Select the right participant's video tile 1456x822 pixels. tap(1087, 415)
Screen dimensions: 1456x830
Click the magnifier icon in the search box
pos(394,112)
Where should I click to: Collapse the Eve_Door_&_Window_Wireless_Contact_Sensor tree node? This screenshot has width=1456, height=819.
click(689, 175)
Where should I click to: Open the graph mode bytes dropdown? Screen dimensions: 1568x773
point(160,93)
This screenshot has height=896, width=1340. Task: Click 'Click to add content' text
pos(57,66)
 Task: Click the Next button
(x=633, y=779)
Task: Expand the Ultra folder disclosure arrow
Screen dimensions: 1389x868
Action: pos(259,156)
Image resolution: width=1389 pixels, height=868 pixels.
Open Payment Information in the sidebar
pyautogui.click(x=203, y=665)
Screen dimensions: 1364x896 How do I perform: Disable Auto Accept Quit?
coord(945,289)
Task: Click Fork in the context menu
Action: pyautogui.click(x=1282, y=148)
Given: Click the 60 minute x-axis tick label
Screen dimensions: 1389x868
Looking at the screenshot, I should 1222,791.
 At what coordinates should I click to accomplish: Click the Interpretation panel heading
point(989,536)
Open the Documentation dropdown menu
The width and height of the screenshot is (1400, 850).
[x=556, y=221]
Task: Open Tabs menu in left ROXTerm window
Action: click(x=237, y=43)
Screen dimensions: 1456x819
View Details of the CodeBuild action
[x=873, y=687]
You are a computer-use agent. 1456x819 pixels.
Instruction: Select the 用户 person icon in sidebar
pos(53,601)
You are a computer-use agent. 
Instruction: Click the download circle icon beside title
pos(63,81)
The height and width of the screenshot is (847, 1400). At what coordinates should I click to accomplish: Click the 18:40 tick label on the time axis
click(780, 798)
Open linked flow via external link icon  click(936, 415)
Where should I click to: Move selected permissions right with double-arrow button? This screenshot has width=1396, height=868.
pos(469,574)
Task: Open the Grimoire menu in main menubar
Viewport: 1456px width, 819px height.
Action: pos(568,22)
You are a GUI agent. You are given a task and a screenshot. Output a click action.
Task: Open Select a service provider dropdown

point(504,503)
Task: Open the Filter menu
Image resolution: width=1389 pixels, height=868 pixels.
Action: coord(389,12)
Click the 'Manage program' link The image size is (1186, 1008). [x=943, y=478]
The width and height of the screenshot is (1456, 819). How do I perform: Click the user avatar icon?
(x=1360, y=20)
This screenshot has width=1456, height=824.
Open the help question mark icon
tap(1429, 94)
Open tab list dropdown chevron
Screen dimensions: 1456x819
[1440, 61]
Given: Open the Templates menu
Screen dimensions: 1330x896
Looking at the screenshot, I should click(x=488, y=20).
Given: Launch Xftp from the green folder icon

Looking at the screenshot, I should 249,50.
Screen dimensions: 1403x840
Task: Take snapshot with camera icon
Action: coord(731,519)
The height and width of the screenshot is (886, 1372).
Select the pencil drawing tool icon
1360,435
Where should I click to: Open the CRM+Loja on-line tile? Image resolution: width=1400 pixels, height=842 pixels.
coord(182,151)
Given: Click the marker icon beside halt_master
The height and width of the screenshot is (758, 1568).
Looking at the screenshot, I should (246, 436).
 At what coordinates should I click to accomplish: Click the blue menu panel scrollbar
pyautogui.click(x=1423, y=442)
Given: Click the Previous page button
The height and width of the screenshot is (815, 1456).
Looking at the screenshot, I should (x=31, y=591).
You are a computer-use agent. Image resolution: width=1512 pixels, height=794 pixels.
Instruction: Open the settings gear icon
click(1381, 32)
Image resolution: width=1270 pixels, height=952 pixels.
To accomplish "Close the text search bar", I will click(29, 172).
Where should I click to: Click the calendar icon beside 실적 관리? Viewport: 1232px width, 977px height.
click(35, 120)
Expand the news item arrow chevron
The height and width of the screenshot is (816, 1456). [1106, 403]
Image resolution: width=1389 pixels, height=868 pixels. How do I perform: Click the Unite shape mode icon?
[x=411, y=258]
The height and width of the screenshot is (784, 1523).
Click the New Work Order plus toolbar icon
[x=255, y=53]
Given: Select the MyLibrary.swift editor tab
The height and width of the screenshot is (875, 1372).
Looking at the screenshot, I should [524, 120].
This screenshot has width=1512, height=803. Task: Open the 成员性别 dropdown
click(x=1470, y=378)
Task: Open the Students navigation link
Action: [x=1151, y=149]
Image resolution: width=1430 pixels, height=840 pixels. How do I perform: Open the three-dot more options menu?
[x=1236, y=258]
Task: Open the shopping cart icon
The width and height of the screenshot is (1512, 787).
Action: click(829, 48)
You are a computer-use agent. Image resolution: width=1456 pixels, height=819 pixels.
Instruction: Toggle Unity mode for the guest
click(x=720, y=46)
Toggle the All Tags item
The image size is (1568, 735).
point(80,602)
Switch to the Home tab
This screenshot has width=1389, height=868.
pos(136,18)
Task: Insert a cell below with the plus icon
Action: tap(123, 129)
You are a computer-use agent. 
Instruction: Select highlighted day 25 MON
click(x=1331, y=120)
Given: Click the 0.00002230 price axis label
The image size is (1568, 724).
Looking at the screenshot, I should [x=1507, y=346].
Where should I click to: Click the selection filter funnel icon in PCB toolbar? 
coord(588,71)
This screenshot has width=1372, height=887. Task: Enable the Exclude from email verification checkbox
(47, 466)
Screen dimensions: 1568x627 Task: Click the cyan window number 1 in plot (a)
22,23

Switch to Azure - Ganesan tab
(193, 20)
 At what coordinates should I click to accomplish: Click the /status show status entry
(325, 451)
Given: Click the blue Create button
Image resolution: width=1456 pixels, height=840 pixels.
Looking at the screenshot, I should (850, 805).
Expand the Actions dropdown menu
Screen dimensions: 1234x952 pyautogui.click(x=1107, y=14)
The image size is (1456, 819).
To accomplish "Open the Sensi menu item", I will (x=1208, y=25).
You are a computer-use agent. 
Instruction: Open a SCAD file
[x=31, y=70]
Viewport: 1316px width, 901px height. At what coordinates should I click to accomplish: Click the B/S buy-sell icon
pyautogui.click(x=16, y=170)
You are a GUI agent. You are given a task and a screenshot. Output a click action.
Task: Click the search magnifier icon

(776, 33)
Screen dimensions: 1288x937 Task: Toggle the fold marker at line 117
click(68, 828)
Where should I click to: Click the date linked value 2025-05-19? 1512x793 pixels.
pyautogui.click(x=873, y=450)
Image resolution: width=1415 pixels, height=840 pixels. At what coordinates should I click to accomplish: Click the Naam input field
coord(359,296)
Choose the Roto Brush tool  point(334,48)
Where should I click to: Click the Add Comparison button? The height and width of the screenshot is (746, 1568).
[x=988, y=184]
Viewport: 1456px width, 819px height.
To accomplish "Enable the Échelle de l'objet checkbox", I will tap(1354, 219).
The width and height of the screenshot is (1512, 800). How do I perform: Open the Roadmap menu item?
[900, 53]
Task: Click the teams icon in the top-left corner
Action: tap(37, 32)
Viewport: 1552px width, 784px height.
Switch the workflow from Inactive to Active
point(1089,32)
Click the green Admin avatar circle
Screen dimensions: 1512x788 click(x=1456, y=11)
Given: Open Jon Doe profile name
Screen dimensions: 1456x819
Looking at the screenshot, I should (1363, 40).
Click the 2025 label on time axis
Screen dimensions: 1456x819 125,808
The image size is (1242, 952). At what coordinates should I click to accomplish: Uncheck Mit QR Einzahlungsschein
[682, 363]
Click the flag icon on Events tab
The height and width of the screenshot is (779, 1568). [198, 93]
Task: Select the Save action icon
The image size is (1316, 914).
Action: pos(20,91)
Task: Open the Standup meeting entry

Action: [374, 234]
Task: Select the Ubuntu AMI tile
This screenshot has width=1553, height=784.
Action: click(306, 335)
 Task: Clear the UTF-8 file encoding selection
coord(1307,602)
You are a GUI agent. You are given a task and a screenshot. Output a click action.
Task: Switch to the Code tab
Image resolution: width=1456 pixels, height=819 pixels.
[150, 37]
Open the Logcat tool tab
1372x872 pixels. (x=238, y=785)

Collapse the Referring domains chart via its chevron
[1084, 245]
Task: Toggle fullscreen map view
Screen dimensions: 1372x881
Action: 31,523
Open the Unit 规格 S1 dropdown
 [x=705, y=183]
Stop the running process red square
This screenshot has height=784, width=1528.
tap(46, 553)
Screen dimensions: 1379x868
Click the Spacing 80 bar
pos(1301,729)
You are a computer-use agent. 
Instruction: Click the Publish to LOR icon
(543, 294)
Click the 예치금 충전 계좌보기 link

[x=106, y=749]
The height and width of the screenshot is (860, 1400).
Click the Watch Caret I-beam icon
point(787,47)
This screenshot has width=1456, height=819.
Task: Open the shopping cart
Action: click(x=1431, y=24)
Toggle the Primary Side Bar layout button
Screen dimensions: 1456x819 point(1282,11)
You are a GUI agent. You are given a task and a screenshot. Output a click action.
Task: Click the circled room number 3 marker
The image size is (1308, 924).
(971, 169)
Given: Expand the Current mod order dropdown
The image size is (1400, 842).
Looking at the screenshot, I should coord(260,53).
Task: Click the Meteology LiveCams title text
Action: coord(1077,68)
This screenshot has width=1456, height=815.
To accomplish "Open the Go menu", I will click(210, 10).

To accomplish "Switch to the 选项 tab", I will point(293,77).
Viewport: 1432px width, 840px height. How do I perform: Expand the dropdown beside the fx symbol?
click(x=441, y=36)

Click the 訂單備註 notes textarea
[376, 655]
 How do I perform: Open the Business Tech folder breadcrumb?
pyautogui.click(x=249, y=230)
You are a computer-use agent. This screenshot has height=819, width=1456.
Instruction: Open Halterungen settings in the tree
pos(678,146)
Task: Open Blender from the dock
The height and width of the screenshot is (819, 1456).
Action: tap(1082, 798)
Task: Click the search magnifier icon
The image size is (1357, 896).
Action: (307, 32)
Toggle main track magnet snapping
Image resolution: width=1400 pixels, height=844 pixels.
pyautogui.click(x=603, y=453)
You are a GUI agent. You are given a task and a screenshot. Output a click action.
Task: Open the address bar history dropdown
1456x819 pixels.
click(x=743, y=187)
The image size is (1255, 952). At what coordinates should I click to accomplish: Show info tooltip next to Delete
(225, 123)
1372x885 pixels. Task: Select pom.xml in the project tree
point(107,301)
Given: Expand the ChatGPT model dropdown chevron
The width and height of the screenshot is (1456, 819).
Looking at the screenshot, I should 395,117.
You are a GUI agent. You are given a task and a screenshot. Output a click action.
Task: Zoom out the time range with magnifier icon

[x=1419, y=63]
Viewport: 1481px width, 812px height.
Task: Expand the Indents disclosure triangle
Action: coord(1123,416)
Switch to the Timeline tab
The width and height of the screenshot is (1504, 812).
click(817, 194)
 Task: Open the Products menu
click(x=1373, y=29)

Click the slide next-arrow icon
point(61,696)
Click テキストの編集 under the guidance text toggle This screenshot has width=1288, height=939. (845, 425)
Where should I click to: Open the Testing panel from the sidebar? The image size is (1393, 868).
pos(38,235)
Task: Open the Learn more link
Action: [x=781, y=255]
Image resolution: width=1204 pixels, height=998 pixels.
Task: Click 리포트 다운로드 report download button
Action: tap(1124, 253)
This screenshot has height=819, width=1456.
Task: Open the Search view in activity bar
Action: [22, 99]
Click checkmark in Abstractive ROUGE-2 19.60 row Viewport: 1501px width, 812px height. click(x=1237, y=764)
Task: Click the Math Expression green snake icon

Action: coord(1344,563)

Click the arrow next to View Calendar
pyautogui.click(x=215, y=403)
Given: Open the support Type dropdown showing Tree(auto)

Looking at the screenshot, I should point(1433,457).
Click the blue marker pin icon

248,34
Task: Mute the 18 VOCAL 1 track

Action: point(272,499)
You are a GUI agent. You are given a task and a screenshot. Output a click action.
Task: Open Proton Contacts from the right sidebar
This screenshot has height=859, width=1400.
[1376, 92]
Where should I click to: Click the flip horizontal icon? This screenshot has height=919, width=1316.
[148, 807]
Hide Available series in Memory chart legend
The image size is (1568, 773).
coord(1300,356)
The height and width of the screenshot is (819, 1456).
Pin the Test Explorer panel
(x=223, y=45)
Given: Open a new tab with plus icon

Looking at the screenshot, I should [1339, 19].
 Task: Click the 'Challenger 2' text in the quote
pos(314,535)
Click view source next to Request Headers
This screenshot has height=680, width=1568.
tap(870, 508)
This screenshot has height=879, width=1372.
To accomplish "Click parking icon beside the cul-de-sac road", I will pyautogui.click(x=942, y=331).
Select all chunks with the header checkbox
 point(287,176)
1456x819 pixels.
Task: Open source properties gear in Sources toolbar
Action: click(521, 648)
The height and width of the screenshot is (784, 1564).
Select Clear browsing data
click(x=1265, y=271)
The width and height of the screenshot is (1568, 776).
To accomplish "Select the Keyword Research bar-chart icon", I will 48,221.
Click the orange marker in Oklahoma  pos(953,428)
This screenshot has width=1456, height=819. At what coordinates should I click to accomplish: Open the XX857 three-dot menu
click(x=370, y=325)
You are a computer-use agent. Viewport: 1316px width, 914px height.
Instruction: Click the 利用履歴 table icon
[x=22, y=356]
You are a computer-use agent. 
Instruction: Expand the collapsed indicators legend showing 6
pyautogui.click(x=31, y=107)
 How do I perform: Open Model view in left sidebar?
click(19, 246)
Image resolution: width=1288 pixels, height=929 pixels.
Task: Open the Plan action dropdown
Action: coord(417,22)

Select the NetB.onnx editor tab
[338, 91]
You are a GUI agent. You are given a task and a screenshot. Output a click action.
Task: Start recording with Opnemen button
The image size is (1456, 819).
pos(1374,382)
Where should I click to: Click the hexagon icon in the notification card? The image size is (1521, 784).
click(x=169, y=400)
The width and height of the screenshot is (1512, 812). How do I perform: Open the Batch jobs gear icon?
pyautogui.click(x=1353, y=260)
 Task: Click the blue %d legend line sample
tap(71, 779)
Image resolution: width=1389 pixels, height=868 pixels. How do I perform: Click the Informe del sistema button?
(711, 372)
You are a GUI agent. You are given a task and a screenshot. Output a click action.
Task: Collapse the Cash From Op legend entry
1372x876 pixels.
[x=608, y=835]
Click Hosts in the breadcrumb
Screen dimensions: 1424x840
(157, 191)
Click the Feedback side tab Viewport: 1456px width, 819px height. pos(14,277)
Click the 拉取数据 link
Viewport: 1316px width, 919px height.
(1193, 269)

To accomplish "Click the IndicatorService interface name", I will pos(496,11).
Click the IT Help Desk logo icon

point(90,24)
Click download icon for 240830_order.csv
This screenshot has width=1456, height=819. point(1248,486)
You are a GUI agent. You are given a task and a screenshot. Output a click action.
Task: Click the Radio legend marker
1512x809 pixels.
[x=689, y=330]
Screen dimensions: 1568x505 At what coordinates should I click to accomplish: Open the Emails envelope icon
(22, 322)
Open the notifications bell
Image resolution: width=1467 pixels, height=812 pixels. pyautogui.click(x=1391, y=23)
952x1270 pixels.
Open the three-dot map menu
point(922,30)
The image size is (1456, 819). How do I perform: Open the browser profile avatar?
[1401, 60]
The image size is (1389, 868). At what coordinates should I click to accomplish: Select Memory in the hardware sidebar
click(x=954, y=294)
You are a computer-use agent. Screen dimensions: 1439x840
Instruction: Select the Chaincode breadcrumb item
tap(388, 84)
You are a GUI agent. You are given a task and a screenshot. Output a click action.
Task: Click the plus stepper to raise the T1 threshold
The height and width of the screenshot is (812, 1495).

- - -

Counting only lines with the word "name" in them, say how many there are in the entries above, with no other words.

2